Exercise
Starting at the line that contains "You are a GUI", write out every line through the last one in the records below, word for word. Leave out any pictures.
▼
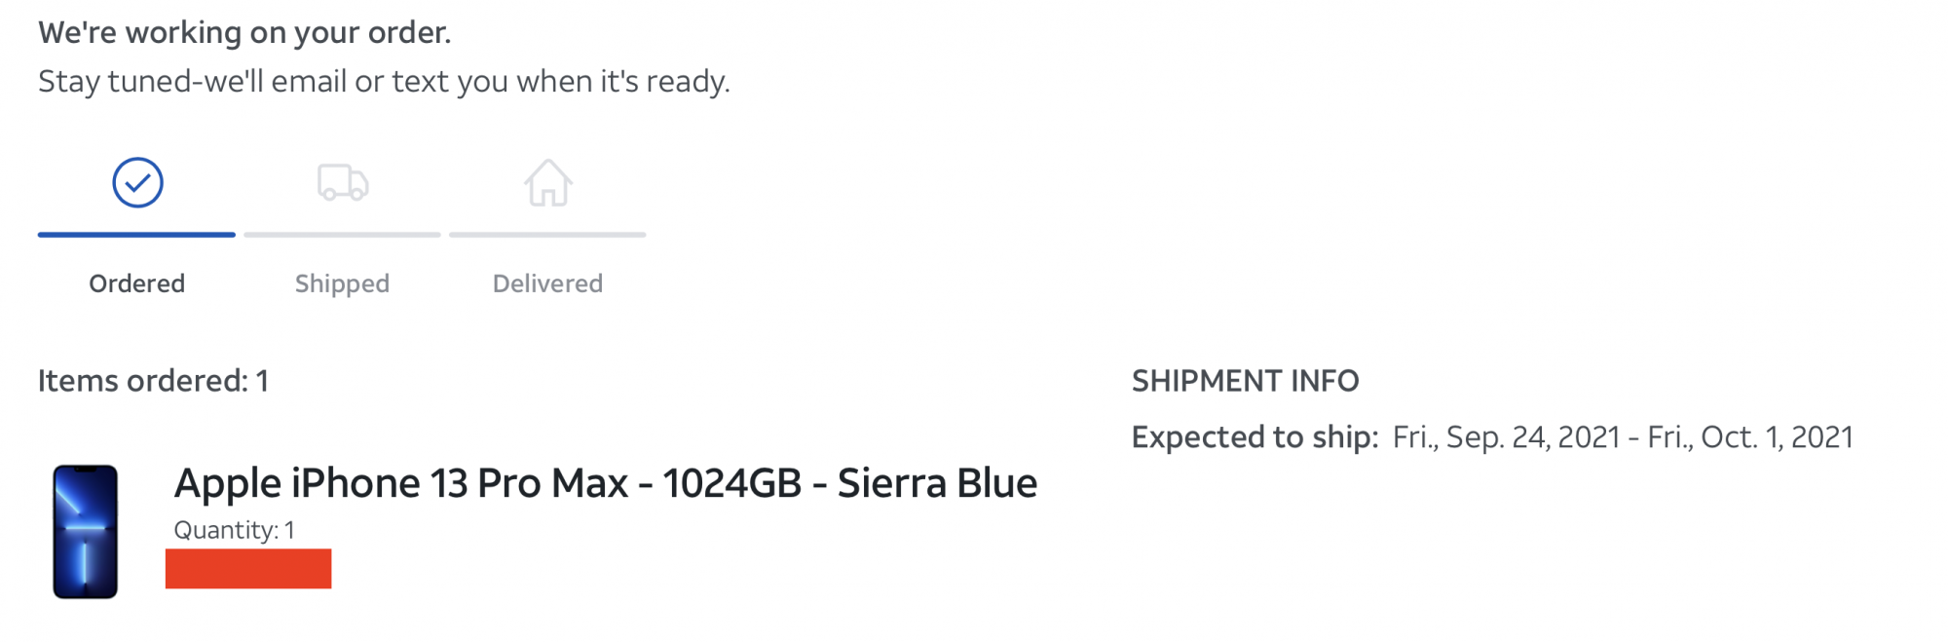Image resolution: width=1948 pixels, height=642 pixels.
Task: Click the red redacted block under Quantity
Action: (x=248, y=569)
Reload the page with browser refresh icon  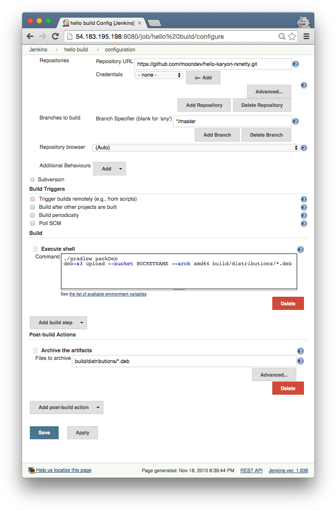[x=55, y=37]
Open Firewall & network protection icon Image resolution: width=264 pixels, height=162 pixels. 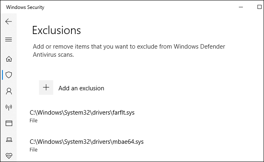(9, 107)
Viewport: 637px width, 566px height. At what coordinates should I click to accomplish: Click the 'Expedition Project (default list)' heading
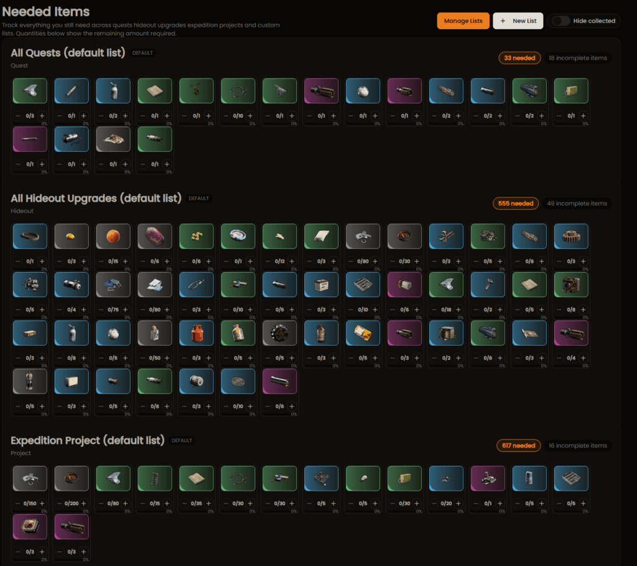[88, 440]
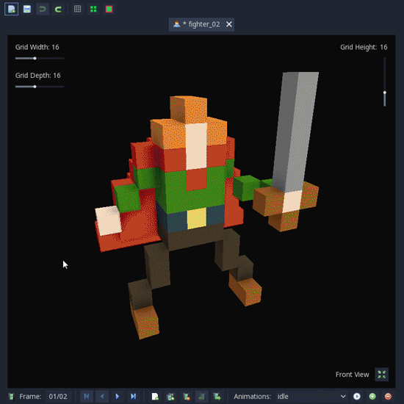The image size is (404, 404).
Task: Click the Grid Width slider
Action: pos(40,59)
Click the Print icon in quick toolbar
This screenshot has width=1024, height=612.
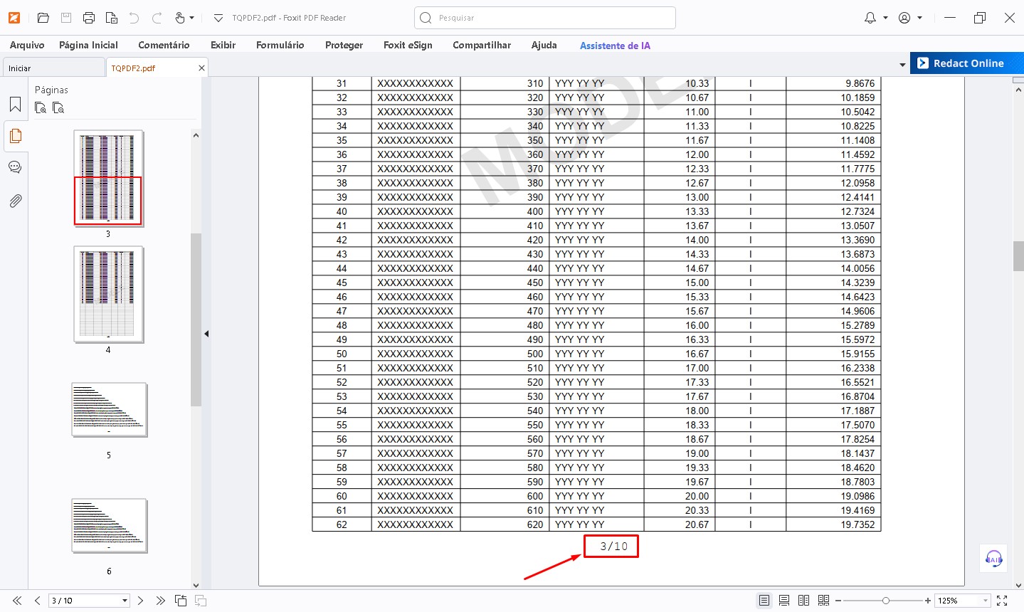click(x=89, y=18)
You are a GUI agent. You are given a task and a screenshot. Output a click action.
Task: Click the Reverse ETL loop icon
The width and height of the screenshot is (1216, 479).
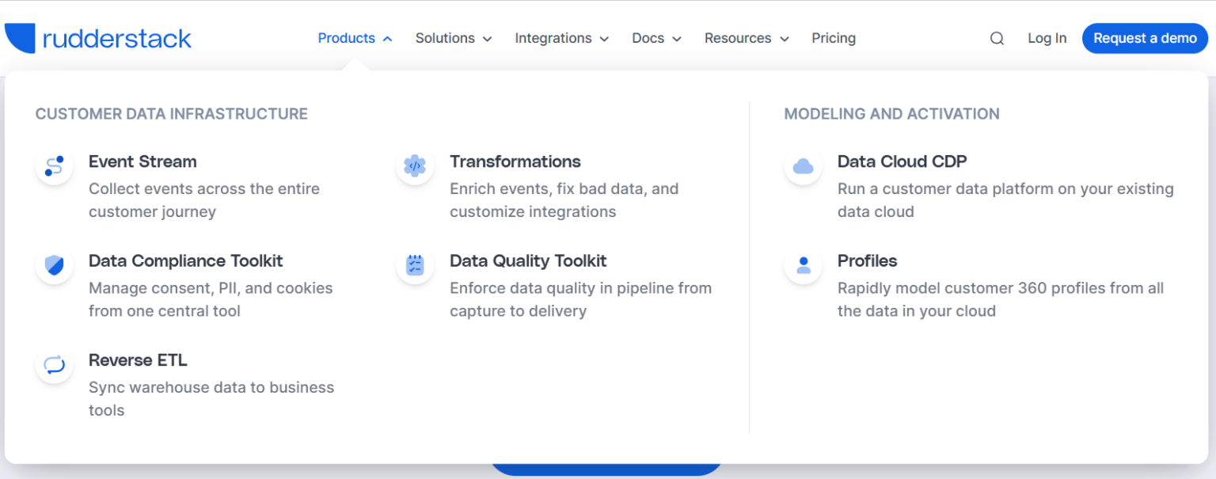pyautogui.click(x=54, y=365)
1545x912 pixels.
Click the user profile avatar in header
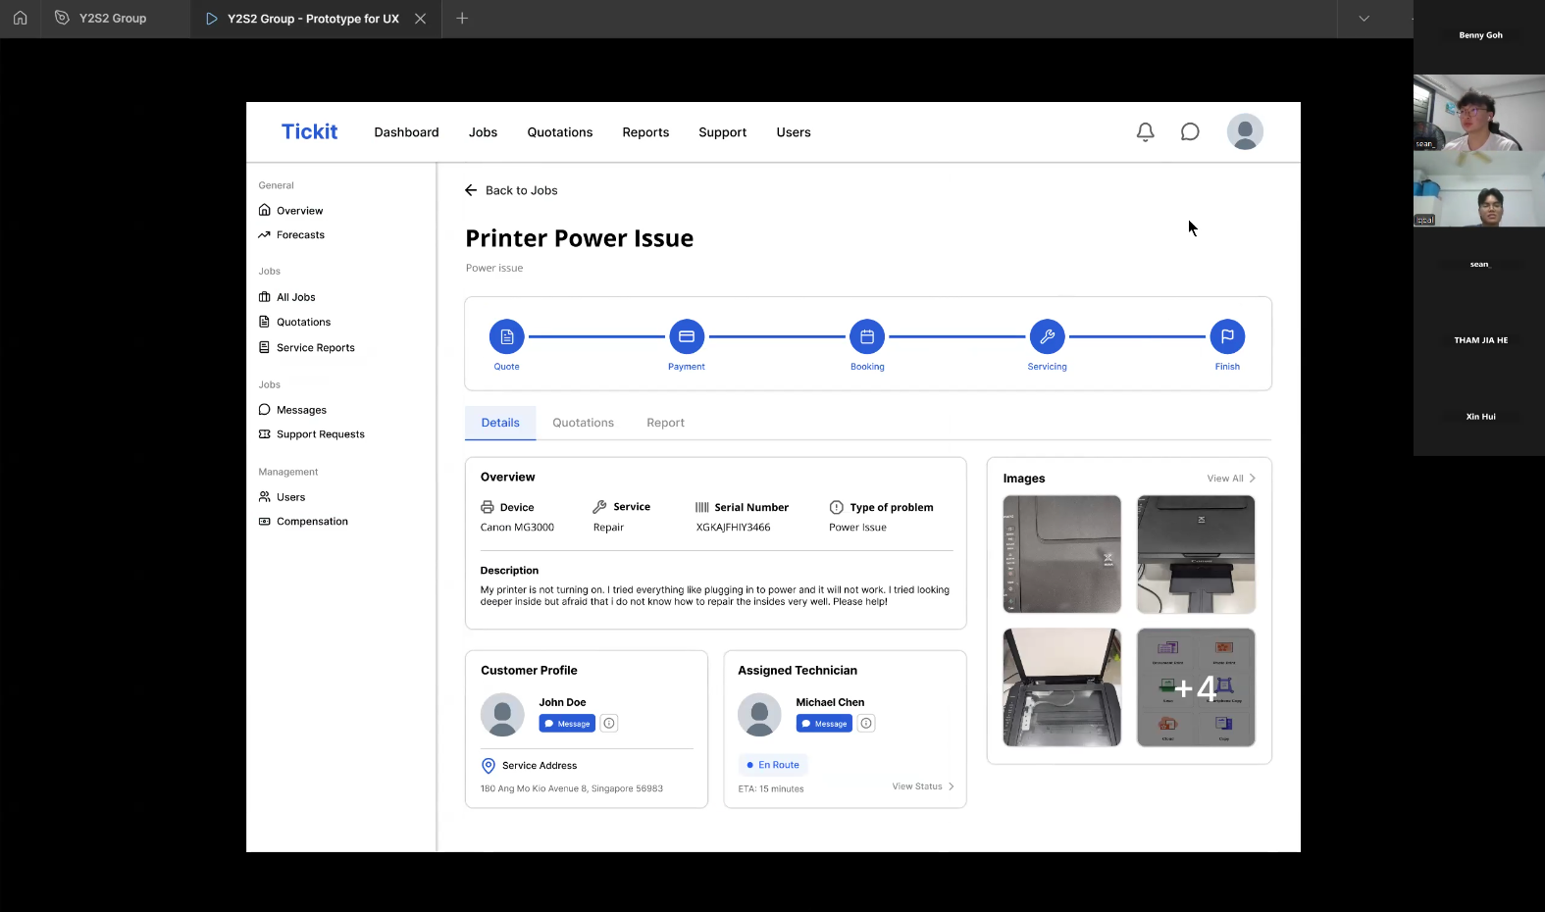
▲
Answer section
You are a GUI agent. You are given a task and a screenshot. Output a click action.
Task: Click the Reverse ETL loop icon
The width and height of the screenshot is (1216, 479).
pyautogui.click(x=54, y=365)
1545x912 pixels.
Click the user profile avatar in header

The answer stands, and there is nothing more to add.